Com quase um todo do filme ser filmado a noite sob luzes de neon, o filme remete e nos faz lembrar um pouco de "Cidade dos Sonhos" e "Drive" com sua saga iniciada e concluída ao anoitecer. A câmera de Gilroy exibe, procura e encontra uma Los Angeles suja e decadente e essa perspectiva é realçada pela fotografia quase que digital de Robert Elswit. Fiquei feliz que a sempre deliciosa Rene Russo tenha saído de sua zona de conforto e arriscado uma atuação fora de seus habituais trabalhos. O Loe Loder de Bill Paxton é apenas mediano e a grande surpresa fica a cargo do desconhecido Riz Ahmed na pele do parceiro de Bloom, Rick.

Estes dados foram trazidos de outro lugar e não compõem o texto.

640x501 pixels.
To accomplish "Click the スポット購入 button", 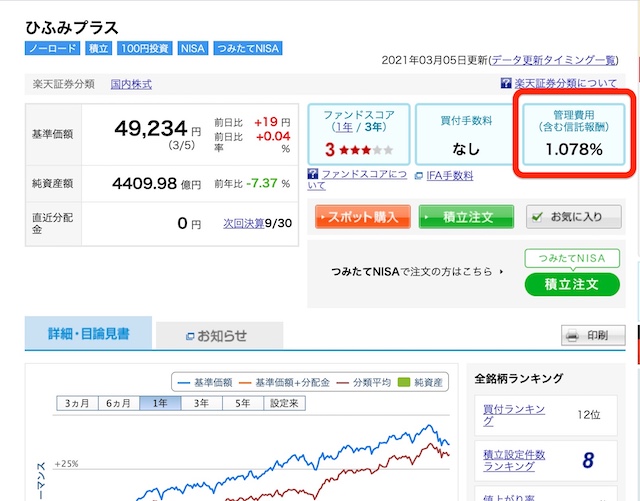I will (362, 216).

Infelizmente os acertos do filme não suprem totalmente algumas inconsistências da história e do roteiro, como por exemplo quando Bloom começa a chantagear e explorar uma fragilidade que ele encontra em Romina e então acaba por revelar um desejo reprimido que sente por ela, mas posteriormente Gilroy deixa essa situação esquecida e tudo é deixado de lado de forma repentina e o final em aberto também não satisfaz. Esses subentendidos, esses diz que não me diz incomodam muito e o clímax broxa ao invés de excitar. Ainda reafirmando o bom trabalho de Gyllenhaal para o filme, o ator perdeu 12 kg para trabalhar no longa e a cena em que o ator da um soco no espelho foi de verdade, tanto que ele cortou feio a mão e só voltou a gravar após ter sido tratado no hospital. Com elementos até de humor negro e terror em aguns momentos, "O Abutre" se mostra no final uma experiência um tanto frustrante, mas assisti-lo se torna fato indispensável no acervo de qualquer cinéfilo...
O Guilherme muito obrigado pelo elogio! Sobre o filme me decepcionou um pouco, mas o Gyllenhall está excelente!